*Task statement:*
In the explanation of the ticket-buying problem below, which of the three approaches has a space complexity of O(n)?

*Text excerpt:*
2073. Time Needed to Buy Tickets - Explanation

1. Queue

class Solution:
    def timeRequiredToBuy(self, tickets: List[int], k: int) -> int:
        n = len(tickets)
        q = deque()

        for i in range(n):
            q.append(i)

        time = 0
        while q:
            time += 1
            cur = q.popleft()
            tickets[cur] -= 1
            if tickets[cur] == 0:
                if cur == k:
                    return time
            else:
                q.append(cur)
        return time

Time & Space Complexity

Time complexity: $O(n * m)$
Space complexity: $O(n)$

Where $n$ is the size of the input array and $m$ is the maximum value in the input array.

2. Iteration

class Solution:
    def timeRequiredToBuy(self, tickets: List[int], k: int) -> int:
        n = len(tickets)
        idx = 0

        time = 0
        while True:
            time += 1
            tickets[idx] -= 1
            if tickets[idx] == 0:
                if idx == k:
                    return time
            idx = (idx + 1) % n
            while tickets[idx] == 0:
                idx = (idx + 1) % n

        return time

Time & Space Complexity

Time complexity: $O(n * m)$
Space complexity: $O(1)$

Where $n$ is the size of the input array and $m$ is the maximum value in the input array.

3. Iteration (One Pass)

class Solution:
    def timeRequiredToBuy(self, tickets: List[int], k: int) -> int:
        res = 0

        for i in range(len(tickets)):
            if i <= k:
                res += min(tickets[i], tickets[k])
            else:
                res += min(tickets[i], tickets[k] - 1)

        return res

Time & Space Complexity

Time complexity: $O(n)$
Space complexity: $O(1)$

*Information provided:*
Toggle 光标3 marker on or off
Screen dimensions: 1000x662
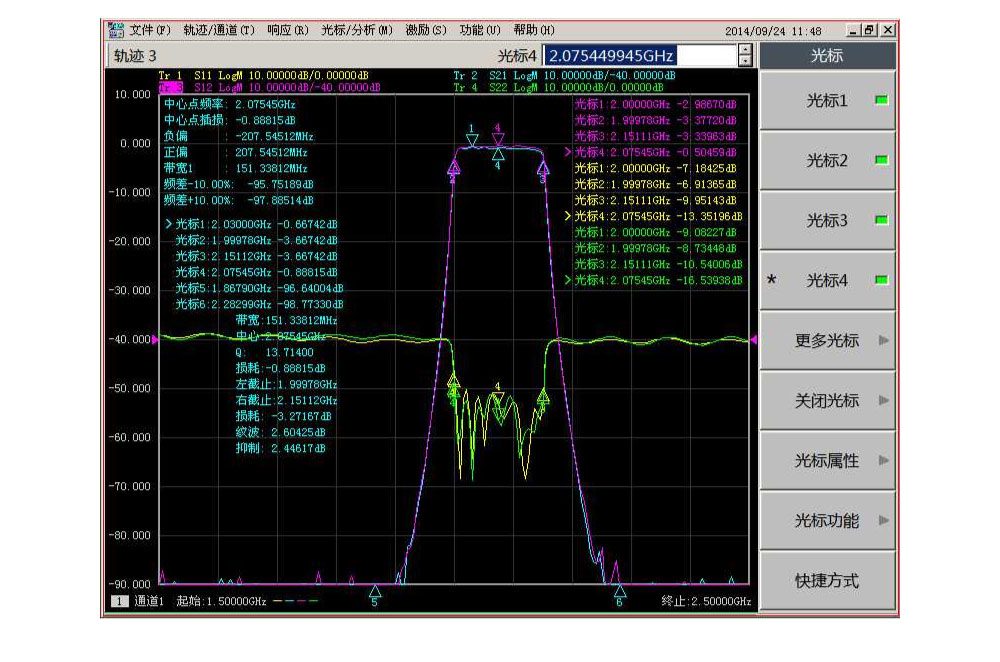click(827, 221)
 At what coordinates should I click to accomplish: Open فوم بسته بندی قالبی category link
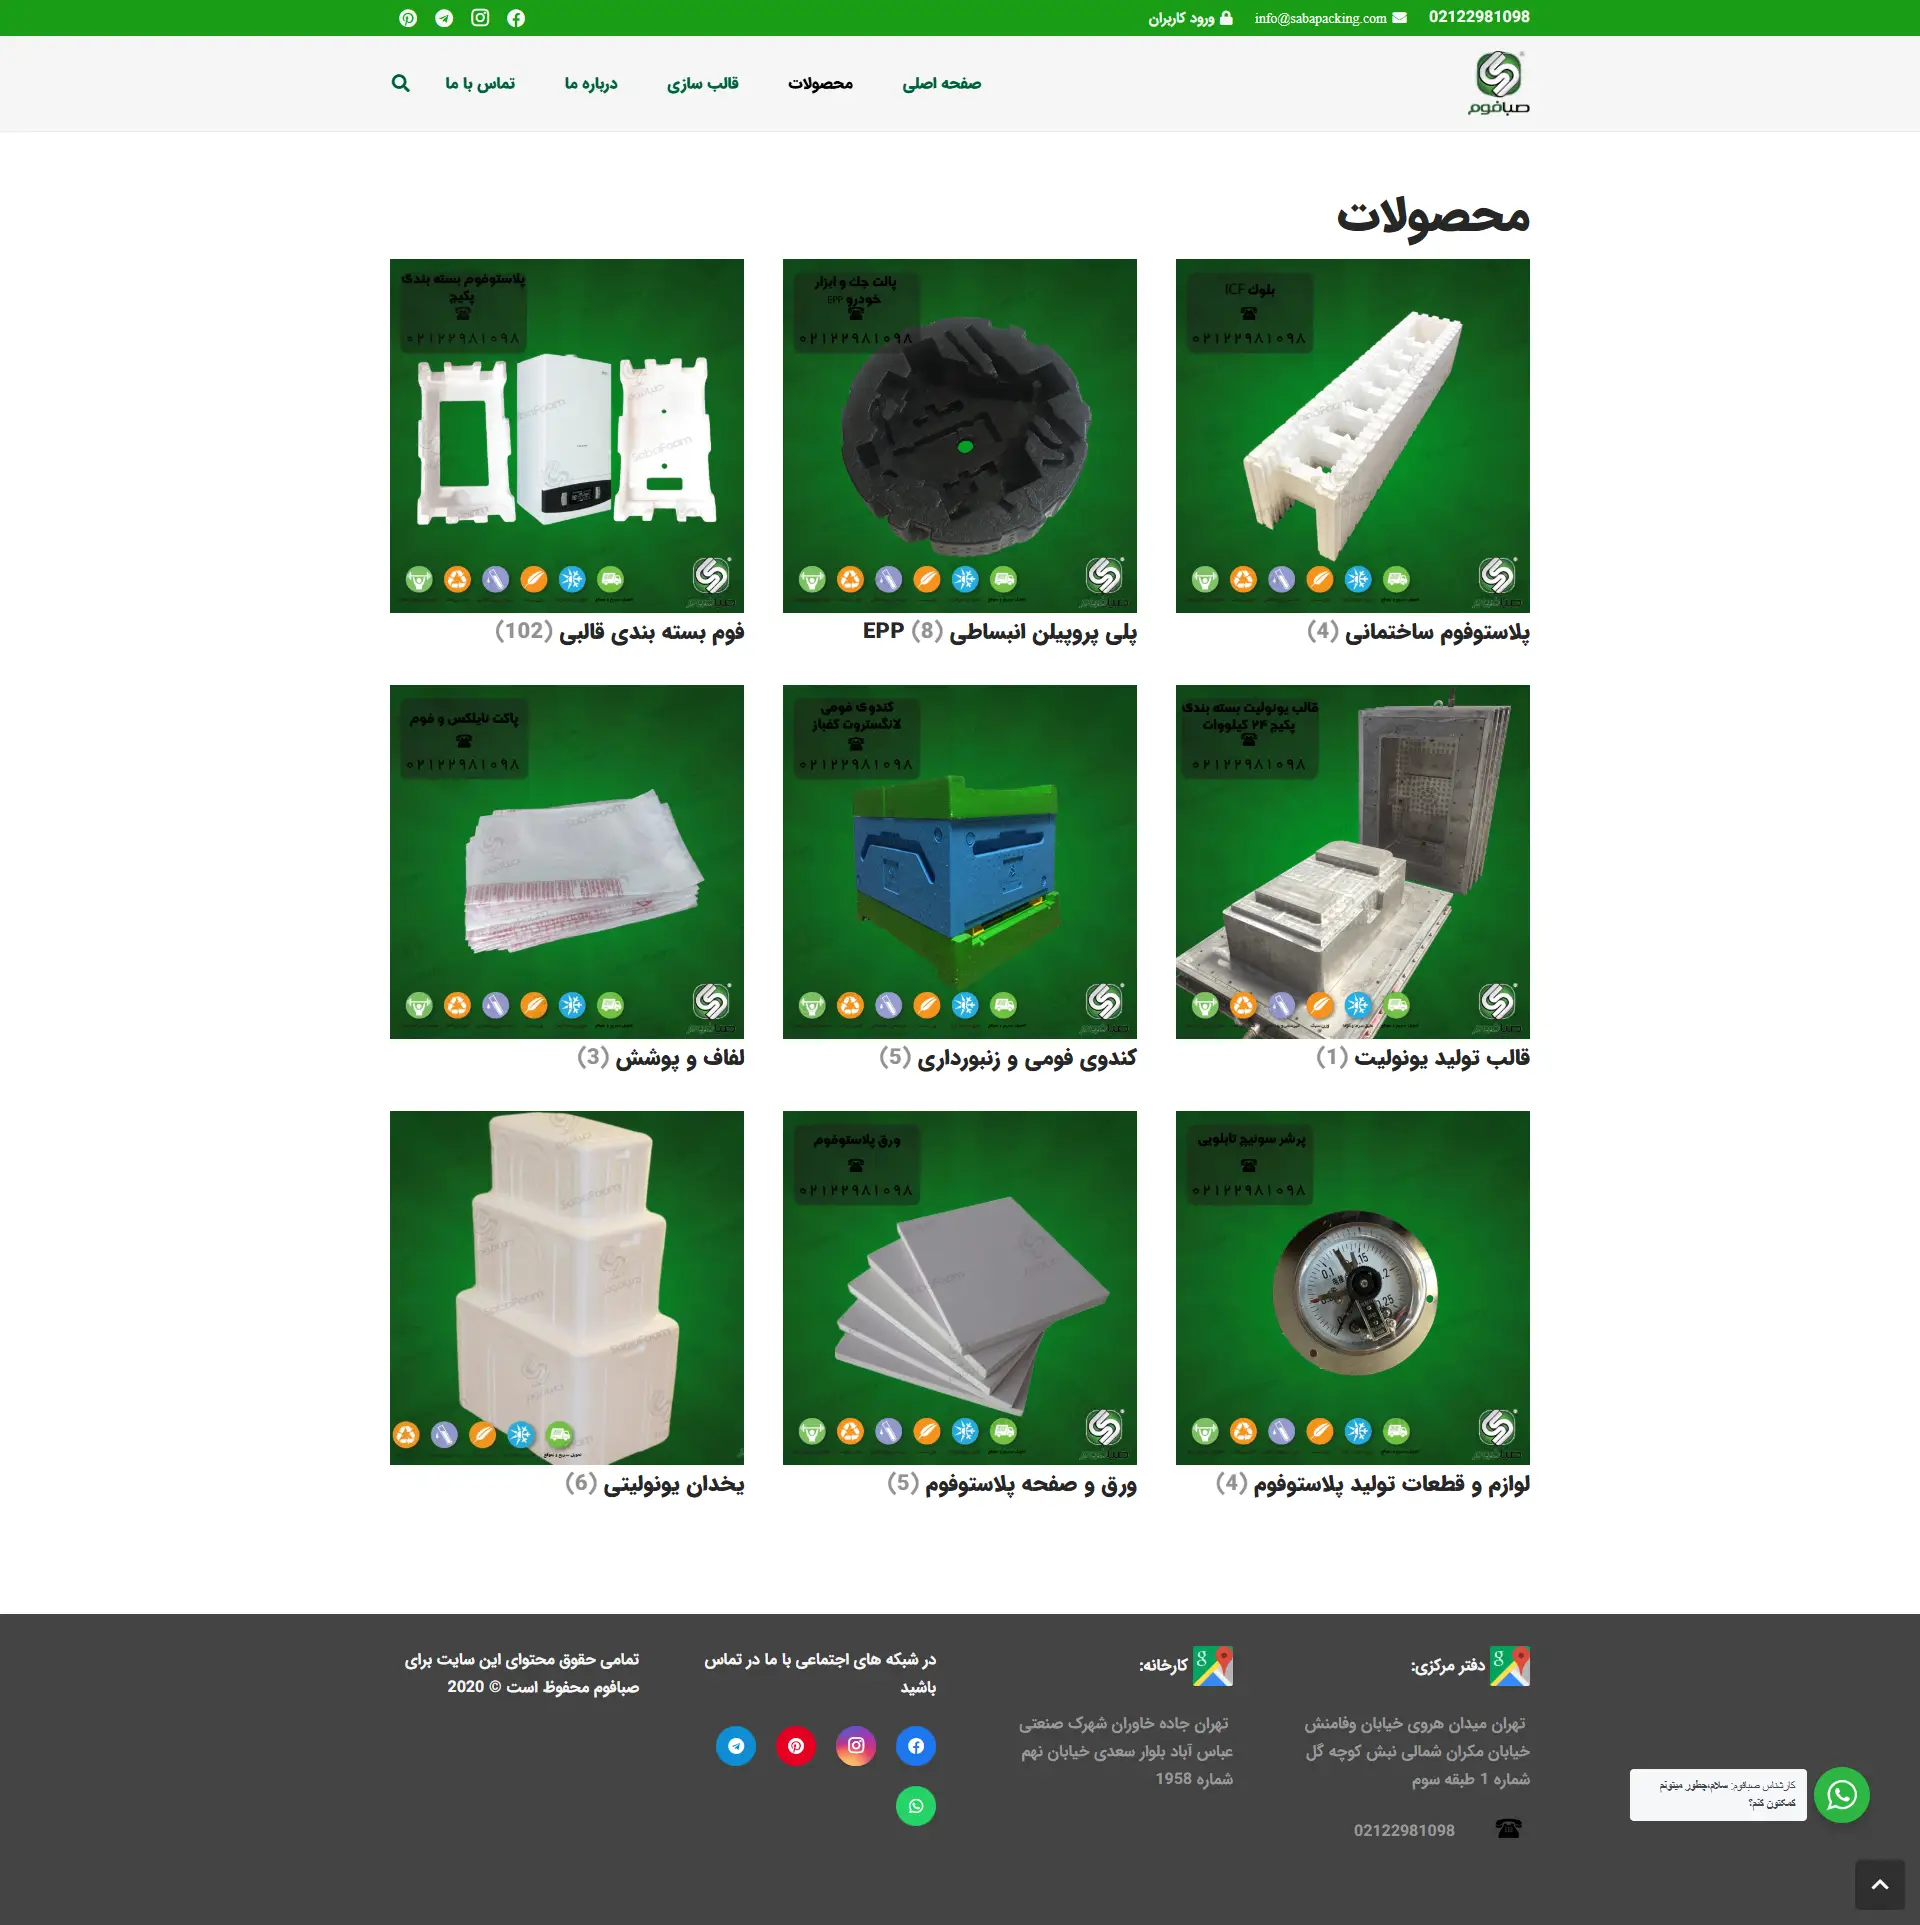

*Correct response:*
The queue approach.